◆ THE EXERCISE ◆
Reproduce verbatim the portion of the listing below that runs from its first line through the line containing "[x=26, y=175]", including both of those lines.

◆ RECORDS PROVIDED ◆
——

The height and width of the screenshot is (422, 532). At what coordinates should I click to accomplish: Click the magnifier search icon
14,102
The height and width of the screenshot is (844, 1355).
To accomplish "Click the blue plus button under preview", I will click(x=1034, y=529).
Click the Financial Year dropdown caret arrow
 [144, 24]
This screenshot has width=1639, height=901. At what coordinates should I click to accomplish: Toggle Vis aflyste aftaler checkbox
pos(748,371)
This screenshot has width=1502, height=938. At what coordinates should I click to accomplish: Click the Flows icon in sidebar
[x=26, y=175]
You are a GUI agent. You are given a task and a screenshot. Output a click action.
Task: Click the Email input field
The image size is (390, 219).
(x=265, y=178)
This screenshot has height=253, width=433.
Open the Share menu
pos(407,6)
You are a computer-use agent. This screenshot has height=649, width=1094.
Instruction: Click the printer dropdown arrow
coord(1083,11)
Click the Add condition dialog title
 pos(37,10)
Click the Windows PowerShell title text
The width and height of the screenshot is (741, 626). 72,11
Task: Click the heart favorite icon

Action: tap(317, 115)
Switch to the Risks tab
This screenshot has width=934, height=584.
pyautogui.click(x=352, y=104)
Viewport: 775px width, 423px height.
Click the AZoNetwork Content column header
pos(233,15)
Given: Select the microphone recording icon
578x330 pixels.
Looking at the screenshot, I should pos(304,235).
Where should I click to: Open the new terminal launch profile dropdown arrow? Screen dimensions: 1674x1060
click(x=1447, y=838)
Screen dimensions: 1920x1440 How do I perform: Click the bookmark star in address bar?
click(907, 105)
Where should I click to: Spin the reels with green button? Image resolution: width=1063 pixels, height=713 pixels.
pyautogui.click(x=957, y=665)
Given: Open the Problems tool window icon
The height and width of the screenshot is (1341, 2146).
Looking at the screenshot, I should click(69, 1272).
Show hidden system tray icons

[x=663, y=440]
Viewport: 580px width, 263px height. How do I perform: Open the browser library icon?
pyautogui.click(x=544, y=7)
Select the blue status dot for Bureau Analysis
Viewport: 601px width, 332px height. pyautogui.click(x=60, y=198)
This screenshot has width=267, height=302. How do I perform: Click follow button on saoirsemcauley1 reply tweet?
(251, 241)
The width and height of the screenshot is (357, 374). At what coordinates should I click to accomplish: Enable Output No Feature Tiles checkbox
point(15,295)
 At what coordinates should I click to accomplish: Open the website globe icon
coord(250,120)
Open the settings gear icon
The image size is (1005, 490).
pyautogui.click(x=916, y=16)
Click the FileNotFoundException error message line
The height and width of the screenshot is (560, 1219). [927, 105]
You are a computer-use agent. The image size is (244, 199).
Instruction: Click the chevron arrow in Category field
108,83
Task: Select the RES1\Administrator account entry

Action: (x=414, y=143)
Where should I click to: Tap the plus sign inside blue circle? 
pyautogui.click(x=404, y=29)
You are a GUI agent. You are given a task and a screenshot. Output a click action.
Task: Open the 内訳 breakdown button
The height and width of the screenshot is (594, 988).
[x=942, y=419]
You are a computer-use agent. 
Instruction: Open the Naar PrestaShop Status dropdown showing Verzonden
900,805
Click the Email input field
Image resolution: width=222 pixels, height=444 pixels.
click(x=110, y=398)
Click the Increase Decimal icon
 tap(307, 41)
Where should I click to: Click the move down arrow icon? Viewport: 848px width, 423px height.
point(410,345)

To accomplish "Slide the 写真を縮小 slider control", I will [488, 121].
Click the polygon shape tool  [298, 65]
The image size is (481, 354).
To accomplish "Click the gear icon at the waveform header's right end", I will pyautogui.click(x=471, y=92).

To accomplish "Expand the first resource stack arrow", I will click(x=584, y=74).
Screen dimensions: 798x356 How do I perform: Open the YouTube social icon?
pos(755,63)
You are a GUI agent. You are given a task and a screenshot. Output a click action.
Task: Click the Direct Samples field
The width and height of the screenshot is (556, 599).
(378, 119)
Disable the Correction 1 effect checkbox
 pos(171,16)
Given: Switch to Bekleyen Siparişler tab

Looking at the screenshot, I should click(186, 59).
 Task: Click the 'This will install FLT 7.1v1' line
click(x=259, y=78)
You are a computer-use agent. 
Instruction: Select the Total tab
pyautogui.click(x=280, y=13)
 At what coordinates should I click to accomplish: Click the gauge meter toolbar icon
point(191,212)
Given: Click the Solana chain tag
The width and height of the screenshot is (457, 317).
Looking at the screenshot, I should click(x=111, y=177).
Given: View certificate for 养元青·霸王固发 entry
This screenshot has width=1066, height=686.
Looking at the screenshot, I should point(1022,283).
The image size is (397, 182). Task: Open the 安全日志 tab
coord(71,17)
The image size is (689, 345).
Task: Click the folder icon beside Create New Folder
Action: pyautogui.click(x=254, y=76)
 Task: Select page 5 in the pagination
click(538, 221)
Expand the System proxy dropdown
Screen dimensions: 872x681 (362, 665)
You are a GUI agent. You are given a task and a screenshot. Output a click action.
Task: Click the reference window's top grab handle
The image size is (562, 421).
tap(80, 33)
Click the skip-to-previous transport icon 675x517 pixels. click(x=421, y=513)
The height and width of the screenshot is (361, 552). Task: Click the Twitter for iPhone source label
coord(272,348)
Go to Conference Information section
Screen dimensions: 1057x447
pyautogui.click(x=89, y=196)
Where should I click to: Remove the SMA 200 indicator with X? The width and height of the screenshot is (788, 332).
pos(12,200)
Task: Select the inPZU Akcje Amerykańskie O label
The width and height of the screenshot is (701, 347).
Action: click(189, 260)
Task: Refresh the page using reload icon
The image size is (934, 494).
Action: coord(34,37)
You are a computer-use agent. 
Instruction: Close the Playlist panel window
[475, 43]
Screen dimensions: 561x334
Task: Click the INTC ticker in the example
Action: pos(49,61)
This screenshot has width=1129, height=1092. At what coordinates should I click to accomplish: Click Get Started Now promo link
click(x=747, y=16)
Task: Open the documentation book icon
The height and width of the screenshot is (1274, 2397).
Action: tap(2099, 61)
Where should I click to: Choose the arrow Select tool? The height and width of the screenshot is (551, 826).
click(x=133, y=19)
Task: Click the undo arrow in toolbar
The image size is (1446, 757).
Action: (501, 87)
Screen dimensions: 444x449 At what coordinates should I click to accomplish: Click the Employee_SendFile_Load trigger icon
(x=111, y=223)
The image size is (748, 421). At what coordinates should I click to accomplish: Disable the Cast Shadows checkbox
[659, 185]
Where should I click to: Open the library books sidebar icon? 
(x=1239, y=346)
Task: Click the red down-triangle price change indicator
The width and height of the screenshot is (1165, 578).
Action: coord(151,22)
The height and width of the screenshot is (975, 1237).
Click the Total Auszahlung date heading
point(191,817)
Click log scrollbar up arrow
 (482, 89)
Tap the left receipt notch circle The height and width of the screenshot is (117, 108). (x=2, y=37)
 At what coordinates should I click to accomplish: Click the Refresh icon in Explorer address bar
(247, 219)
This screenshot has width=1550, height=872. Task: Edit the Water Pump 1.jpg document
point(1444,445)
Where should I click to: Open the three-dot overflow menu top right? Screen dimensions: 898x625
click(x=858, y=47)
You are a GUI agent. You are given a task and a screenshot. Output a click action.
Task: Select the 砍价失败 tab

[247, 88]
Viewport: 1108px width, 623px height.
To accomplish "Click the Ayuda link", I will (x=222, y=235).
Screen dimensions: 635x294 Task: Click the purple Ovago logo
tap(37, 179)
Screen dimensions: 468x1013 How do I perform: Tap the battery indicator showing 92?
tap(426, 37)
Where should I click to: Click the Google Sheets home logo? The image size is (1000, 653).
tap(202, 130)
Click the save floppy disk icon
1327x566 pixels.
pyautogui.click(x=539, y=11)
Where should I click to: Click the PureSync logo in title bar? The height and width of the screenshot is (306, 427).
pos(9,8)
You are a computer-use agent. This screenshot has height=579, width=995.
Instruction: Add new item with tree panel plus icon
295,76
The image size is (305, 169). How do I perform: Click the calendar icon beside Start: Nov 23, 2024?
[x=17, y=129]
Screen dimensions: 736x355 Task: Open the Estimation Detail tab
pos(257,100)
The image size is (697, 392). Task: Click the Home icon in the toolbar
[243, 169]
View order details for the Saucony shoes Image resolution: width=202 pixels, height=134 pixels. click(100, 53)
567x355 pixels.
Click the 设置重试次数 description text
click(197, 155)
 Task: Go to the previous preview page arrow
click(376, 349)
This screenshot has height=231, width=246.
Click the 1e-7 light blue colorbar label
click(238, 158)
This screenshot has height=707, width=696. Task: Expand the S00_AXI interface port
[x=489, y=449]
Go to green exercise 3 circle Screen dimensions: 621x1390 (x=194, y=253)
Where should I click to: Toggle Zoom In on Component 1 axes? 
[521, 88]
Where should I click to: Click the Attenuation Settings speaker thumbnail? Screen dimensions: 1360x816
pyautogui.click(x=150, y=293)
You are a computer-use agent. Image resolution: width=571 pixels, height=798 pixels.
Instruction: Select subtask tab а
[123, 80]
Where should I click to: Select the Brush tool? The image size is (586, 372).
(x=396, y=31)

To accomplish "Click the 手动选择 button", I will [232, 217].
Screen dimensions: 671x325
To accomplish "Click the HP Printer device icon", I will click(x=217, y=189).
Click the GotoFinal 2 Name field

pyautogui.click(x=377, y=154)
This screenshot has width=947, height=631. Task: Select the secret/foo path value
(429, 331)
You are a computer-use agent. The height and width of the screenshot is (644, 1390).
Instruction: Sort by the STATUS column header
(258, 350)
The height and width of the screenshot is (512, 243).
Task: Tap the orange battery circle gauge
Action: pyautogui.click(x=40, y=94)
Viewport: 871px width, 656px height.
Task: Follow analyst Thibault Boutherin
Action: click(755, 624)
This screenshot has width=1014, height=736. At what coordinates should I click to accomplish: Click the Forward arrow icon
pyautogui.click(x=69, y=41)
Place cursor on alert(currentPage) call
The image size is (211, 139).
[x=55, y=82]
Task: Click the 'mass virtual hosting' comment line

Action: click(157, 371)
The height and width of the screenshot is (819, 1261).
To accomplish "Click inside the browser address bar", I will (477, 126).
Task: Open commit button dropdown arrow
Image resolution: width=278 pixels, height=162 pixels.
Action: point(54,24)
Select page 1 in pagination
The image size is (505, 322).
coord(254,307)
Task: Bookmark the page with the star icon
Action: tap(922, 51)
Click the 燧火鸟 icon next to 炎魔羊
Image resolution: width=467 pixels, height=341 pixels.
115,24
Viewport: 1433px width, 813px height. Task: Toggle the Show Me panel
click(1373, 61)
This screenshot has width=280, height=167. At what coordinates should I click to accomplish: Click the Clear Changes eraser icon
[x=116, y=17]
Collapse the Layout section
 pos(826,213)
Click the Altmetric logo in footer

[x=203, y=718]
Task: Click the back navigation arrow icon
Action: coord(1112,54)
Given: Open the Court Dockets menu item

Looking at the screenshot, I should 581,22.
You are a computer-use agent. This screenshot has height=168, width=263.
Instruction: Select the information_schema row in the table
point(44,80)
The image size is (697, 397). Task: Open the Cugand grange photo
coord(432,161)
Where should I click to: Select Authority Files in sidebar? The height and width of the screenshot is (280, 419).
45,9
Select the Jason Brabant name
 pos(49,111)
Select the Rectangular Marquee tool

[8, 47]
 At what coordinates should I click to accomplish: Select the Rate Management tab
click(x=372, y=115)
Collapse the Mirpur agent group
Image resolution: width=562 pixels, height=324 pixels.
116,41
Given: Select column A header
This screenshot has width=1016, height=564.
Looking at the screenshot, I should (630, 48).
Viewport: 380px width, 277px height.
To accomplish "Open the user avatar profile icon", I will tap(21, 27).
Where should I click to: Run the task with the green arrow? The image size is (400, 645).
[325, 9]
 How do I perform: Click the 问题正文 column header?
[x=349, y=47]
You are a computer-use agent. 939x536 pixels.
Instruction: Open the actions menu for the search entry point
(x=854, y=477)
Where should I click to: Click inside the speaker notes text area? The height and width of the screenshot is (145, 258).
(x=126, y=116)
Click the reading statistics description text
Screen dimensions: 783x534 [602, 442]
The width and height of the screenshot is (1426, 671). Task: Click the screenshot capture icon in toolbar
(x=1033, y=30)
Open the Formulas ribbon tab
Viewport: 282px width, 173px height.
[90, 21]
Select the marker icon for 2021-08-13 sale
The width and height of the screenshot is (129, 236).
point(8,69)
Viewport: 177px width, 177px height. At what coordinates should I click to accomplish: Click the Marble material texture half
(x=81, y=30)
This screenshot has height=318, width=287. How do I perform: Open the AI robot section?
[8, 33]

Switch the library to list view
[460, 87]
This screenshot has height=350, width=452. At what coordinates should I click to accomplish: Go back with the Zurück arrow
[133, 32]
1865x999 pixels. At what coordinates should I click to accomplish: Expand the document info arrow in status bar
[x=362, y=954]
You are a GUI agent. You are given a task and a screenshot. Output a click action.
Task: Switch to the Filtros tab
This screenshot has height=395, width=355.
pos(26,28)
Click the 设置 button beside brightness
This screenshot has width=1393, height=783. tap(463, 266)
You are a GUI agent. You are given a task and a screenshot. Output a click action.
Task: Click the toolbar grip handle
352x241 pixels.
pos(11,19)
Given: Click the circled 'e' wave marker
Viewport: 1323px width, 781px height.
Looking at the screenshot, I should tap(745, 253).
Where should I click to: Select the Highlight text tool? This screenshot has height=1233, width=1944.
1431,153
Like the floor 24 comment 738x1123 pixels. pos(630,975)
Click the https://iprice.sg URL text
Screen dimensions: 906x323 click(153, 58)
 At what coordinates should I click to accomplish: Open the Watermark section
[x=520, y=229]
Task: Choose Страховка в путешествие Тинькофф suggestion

——

◆ WRITTEN RESPONSE ◆
The height and width of the screenshot is (422, 532). At what coordinates should I click to accomplish: Click the magnifier search icon
14,102
The height and width of the screenshot is (844, 1355).
To accomplish "Click the blue plus button under preview", I will click(x=1034, y=529).
Click the Financial Year dropdown caret arrow
 [144, 24]
This screenshot has width=1639, height=901. At what coordinates should I click to accomplish: Toggle Vis aflyste aftaler checkbox
pos(748,371)
This screenshot has width=1502, height=938. At what coordinates should I click to accomplish: Click the Flows icon in sidebar
[x=26, y=175]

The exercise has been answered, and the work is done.